Il primo: l’assenza dei segnali che l’attuale mondo politico, apparso miope, disunito e inconsistente (con qualche eccezione, segnatamente tra le donne leader), intenda riparare le crepe del tessuto sociale e delle infrastrutture che la pandemia - terreno di prova della ben più grave crisi ambientale - ha messo in evidenza. Crepe create da forze tristi (nell’accezione delle passioni tristi di Spinoza, concetto utile a sottolineare che se non si agisce in modo attivo, la situazione si degrada autonomamente), con in primo piano la ricerca del profitto nelle sue varie declinazioni. Forze già utili per fabbricare il benessere materiale nel quale viviamo, ma che ora si rivolgono contro la (ri)costruzione del mondo resiliente del quale abbiamo bisogno. Esempi evidenti: l’impreparazione alla conversione produttiva dell’Occidente quando si è trattato di organizzarci per avere abbastanza mascherine, bombole, o respiratori; sfociata in un desolante “prima i nostri” tra le differenti nazioni. Esempio ancora più doloroso di fragilità: le crisi delle catene di produzione alimentare americana (ed europee?), che hanno richiesto il sacrificio precipitato di milioni di animali da allevamento.
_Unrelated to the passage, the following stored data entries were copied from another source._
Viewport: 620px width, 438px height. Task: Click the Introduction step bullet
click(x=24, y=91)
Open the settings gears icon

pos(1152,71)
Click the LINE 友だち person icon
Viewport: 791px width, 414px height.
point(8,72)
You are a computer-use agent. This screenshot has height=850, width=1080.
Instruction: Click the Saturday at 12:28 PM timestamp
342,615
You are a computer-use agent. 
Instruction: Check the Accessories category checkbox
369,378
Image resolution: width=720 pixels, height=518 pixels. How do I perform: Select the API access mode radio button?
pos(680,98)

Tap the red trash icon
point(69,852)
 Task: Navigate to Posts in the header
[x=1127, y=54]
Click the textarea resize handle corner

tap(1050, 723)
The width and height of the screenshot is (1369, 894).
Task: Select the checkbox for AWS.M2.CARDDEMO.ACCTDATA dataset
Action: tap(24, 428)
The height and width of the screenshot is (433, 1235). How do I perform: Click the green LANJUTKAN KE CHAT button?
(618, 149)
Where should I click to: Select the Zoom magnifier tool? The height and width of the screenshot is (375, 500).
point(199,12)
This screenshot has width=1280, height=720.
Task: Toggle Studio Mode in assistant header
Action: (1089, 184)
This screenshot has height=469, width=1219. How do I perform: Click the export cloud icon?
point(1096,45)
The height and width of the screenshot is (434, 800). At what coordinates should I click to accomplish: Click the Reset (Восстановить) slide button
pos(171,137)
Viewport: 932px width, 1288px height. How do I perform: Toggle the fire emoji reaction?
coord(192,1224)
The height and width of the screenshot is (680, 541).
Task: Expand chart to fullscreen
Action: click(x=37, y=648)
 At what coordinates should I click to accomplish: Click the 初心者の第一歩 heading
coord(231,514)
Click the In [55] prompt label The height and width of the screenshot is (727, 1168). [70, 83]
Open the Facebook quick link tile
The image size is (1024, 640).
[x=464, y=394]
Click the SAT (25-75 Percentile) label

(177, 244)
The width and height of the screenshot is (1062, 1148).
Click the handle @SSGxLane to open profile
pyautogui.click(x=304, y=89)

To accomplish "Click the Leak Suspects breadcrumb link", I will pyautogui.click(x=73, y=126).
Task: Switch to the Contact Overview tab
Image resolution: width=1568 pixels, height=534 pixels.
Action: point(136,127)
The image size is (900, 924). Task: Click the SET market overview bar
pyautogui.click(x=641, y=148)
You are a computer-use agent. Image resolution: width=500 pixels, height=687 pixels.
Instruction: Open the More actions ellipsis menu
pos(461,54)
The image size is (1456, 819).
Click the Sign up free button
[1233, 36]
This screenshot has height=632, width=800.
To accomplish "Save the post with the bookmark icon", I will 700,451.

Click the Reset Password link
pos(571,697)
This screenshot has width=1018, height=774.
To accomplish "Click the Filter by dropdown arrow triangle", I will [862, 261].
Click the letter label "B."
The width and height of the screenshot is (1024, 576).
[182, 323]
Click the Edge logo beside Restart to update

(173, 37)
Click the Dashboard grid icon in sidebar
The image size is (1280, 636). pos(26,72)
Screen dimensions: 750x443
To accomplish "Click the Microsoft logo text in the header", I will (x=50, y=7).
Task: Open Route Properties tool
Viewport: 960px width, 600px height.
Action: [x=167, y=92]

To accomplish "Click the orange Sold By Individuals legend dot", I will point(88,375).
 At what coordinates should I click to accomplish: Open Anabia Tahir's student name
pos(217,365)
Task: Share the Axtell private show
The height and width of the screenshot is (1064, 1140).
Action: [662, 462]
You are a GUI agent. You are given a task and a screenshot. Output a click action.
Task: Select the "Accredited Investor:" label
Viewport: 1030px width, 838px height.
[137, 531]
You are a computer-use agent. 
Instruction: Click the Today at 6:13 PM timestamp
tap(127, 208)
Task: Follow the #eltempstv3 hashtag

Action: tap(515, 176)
Si tratta di ignoranza e inazione colpevoli, piuttosto che di impossibilità a porre rimedio: dal punto di vista tecnico, sappiamo già fare tutto quello che è necessario fare. Restando con il COVID: i lockdown necessari fino al vaccino non ce li vogliamo permettere, piuttosto che non ce li possiamo permettere, si veda la scelta del Consiglio Nazionale contro il congelamento degli affitti, il mancato annullamento dei grandi eventi in autunno, o della stagione sciistica. Concettualmente, pertanto, si tratterebbe di una vera e propria coscrizione di settori economici che esitiamo a mettere in opera per evitare di metter mano alle riserve o ridistribuire le risorse necessarie per pagarne il soldo. Nel frattempo, il nemico mette al sacco prevalentemente i più deboli e silenti, mentre le grosse fortune sono aumentate durante la pandemia.

Il secondo riguarda quanto poco conto si tiene valore dei fatti. L’esempio più chiaro ne sono stati i propositi assurdi del Presidente americano uscente e, ancora più inquietante, che questi abbia ancora ottenuto quasi il 50% dei voti, nonostante la gestione calamitosa della crisi e l’arroganza con la quale denigrava il sapere Scientifico. Vedo nei negazionismi anti-scientifici e nel loro aumento attraverso tutto lo spettro politico (gli anti-vaccino, i corona-scettici, i favorevoli alla clorochina, gli anti-OGM, etc.) un elemento grave a tre titoli: 1) non ci siamo interrogati abbastanza sul perché di questa frattura tra scienza e società, e senza diagnosi probabilmente non ci sarà cura; 2) se una delle cause principali è, come credo, il disinvestimento dall’educazione e dalla cultura (a cominciare dalle scuole materne fino ai programmi televisivi degli adulti, un’altra forza triste), ci vorranno anni a sanarla; 3) il mancato rispetto per la verità dei fatti, con effetti moltiplicati dai social, fa disfunzionare meccanismi di decisione democratica sui quali facciamo affidamento: se vogliamo reagire alla misura delle sfide che è urgente affrontare, dobbiamo pensare a rinnovarli. È questo, sono persuaso, il cantiere più urgente.